The 3D Riegl scanning laser range finder and an Acumine 2D scanning millimeter wave radar were transported on Husky and used to record video footage and densely sampled data sets. The data is being submitted to the International Journal of Robotics Research to ensure that this insight and information is available to the robotics community.
Contributed by | Clearpath Robotics
Bio of Department
The University of Chile is one of the oldest and largest institutions of higher education in Chile, attracting world-renowned researchers such as Dr. Martin Adams, Professor for the Department of Electrical Engineering and Principle Investigator at the Advanced Mining Technology Center (AMTC), led by project collaborator Prof. Javier Ruiz-del-Solar. Together, the organizations are working to further develop mining and ensure the welfare of mine employees in Chile and around the world.
Before Clearpath Robotics
In an effort to minimize manpower in Chile’s challenging open pit mines, complex sensing and automation are necessary to complete tasks such as shovel-loading and transportation. Therefore, reliable interpretation of sensor data is critical, particularly for 3D rock surface profile estimation and 3D mapping. Within the mines, however, combining data from different sensors and systems can lead to issues with data interpretation and systems planning. The processing of such data, and its algorithmic combination with vehicle motion estimates, are necessary to correctly model surface profiles in the mines. These elements are paramount to improving the safety and efficiency of tele-operated, and ultimately autonomous, mining activities.

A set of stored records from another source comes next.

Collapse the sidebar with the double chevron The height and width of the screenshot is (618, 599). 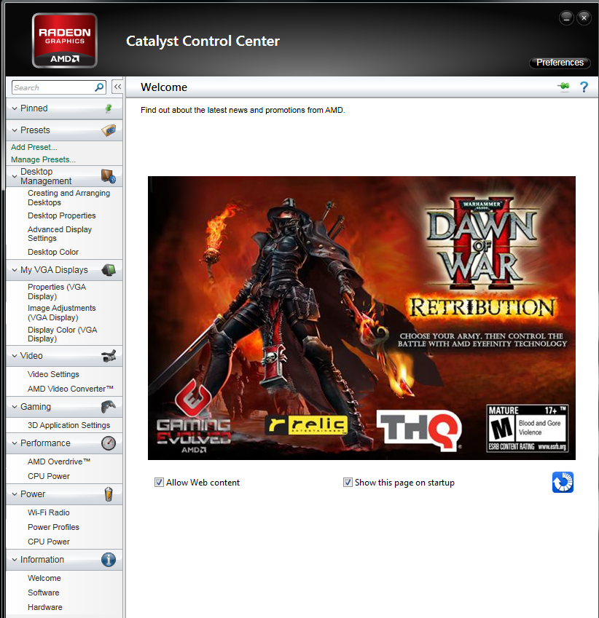[117, 86]
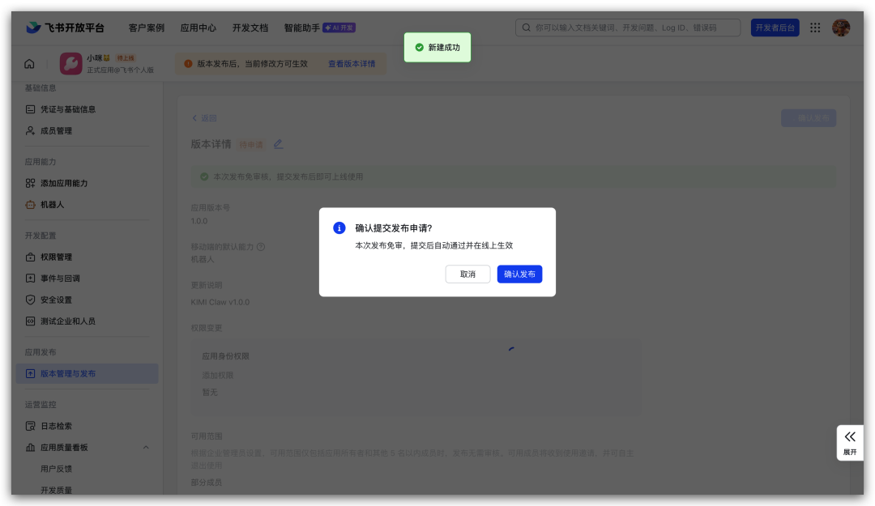Click the edit pencil icon beside 版本详情

[x=278, y=144]
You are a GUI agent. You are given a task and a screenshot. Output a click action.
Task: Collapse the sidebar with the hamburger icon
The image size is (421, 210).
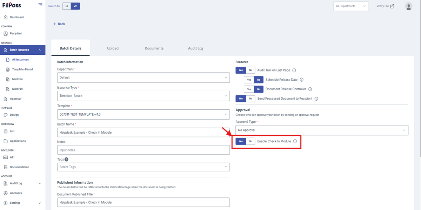click(x=40, y=5)
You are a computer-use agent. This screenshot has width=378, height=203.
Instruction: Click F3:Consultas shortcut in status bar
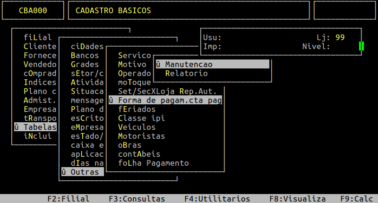[x=137, y=199]
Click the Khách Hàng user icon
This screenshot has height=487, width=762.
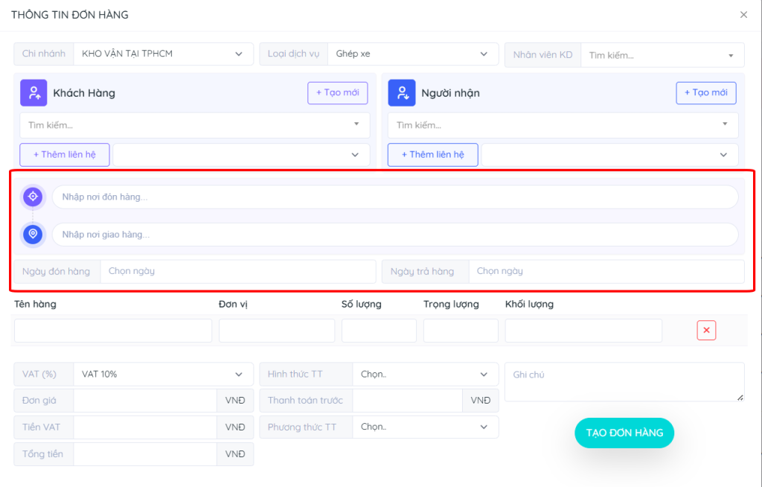tap(33, 93)
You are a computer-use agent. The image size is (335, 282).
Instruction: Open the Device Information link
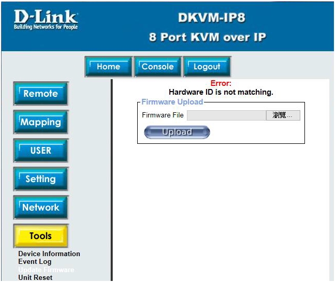tap(49, 254)
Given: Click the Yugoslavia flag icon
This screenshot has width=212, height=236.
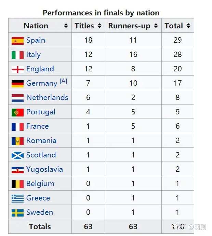Looking at the screenshot, I should click(17, 170).
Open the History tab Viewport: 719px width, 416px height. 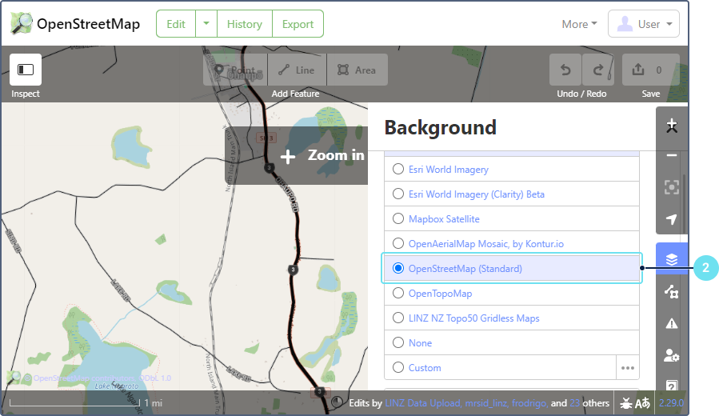[244, 24]
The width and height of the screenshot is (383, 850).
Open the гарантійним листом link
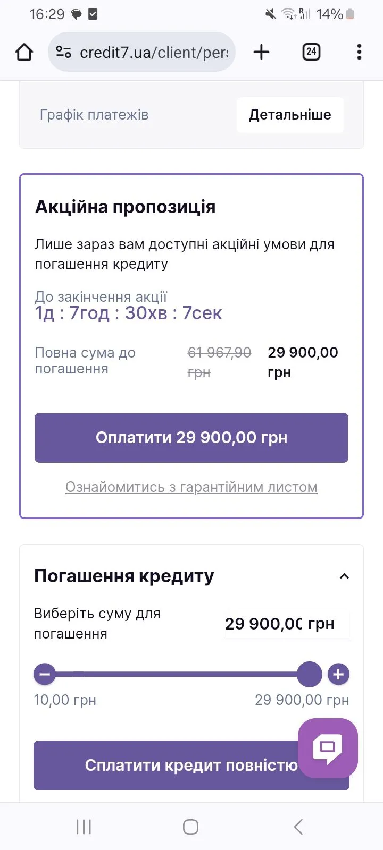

Acknowledging a growing demand in autonomous mining technology and accurate data collection for improved safety, Dr. Martin Adams and team developed a project called Autonomous Rock Surface Modelling and Mapping in Mines. “Existing technologies are in early-stage development and require refinement,” explains Adams. “Our project will develop those technologies so that terrain surface profile and mine mapping information can be extracted from noisy sensor data,” explains Adams. Requiring a robotic platform that could handle the conditions of the mines and a dynamic payload, Dr. Adams reached out to Clearpath Robotics to use the Husky UGV for their project.
The Clearpath Advantage
The teams’ project was designed to collect motion characteristics (from Husky) and noise characteristics from radar, laser and vision-based sensors to model open pit and underground mines. Data fusion from different vehicle positions was then carried out for consistent surface profile and mine map estimation. “The Husky mobile platform was a very strong fit for our project in terms of payload capacity and ability to handle harsh terrain,” explains Adams.
A millimeter wave radar was used for its unique ability to penetrate dust and other accruing atmospheric substances, providing valuable information missed by other sensors. Meanwhile, the team analyzed the robustness of laser-based feature detection by collecting data to determine a comparison of detection probabilities and false alarms in rugged environments.

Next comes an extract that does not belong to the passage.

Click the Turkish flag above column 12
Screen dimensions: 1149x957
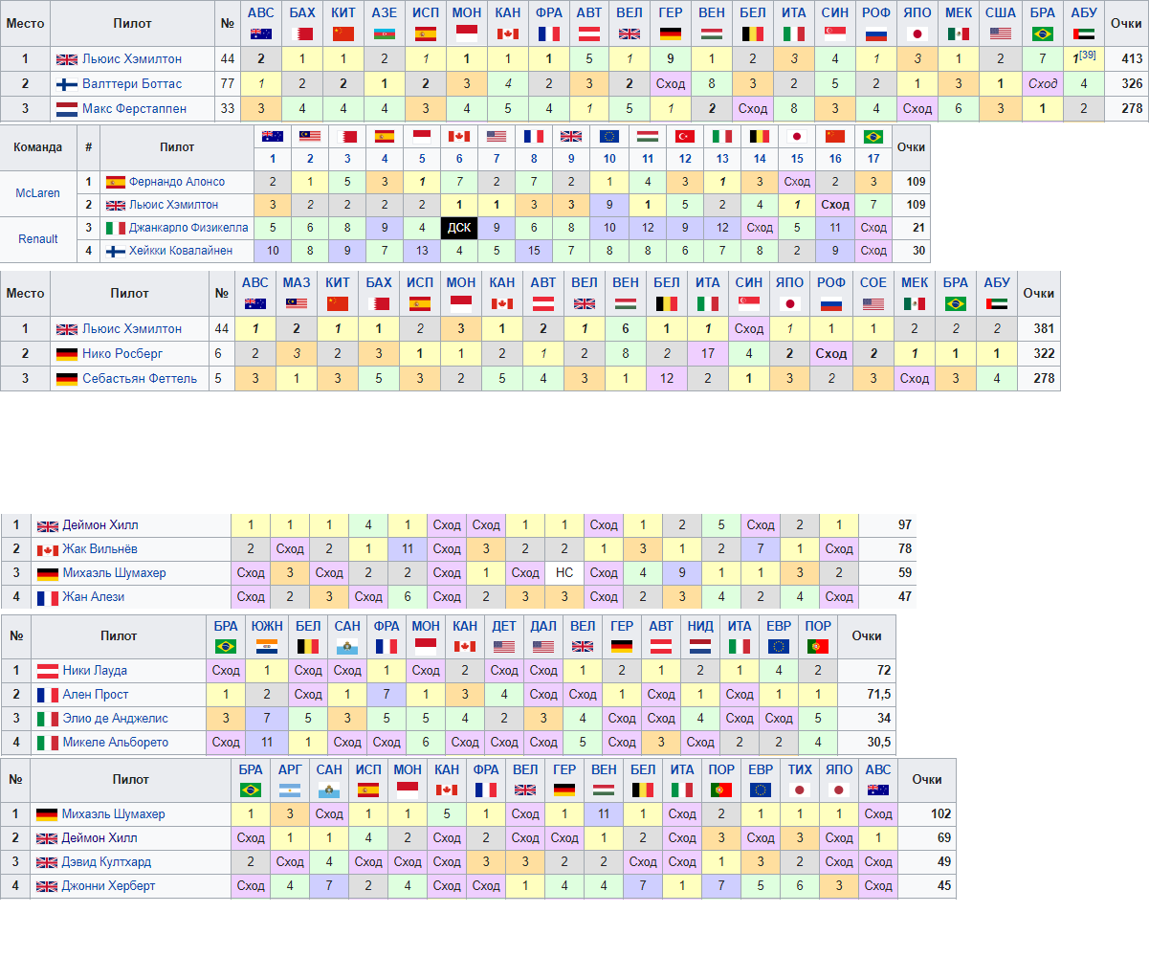684,136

Visual-based feature detection algorithms such as the Speeded-Up Robust Feature (SURF) detection were also analyzed to determine the applicability of information extraction for mapping and surface profiling in mines.

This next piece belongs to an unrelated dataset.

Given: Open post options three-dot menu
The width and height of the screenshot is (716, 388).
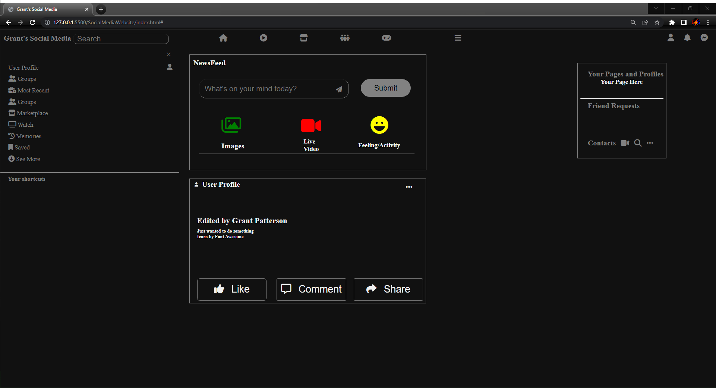Looking at the screenshot, I should click(409, 187).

The Husky platform was chosen for the sensor-based experiments within the project because of its robustness, payload capability and open-source compatibility. All of the data collection and software processing algorithms used throughout the project were based on the Robot Operating System (ROS); “Husky’s compatibility with ROS made experiments run smoothly in terms of communicating between processes, sensors and the Husky itself;” says Adams.
Since initiating the project, Dr. Adams’ team has discovered the registration problems associated with combining data from different sensors in a challenging environment. To do so, they have applied a variety of scan matching techniques and analyzed the acquired laser and radar data to improve the automatic detection of useful mine-based features.
The 3D Riegl scanning laser range finder and an Acumine 2D scanning millimeter wave radar were transported on Husky and used to record video footage and densely sampled data sets. The data is being submitted to the International Journal of Robotics Research to ensure that this insight and information is available to the robotics community. Lastly, a leading mining company in Chile has expressed interest in acquiring similar robotic systems to create 3D maps within their mines; discussions with this company are underway. “Our Husky-based sensing system will contribute significantly to the success and efficiency in which future mining operations take place,” says Adams.
As for working with the Clearpath team, Adams remarks, “The PhD and post-doctoral students working on the experiments have had great experiences with the support team at Clearpath.”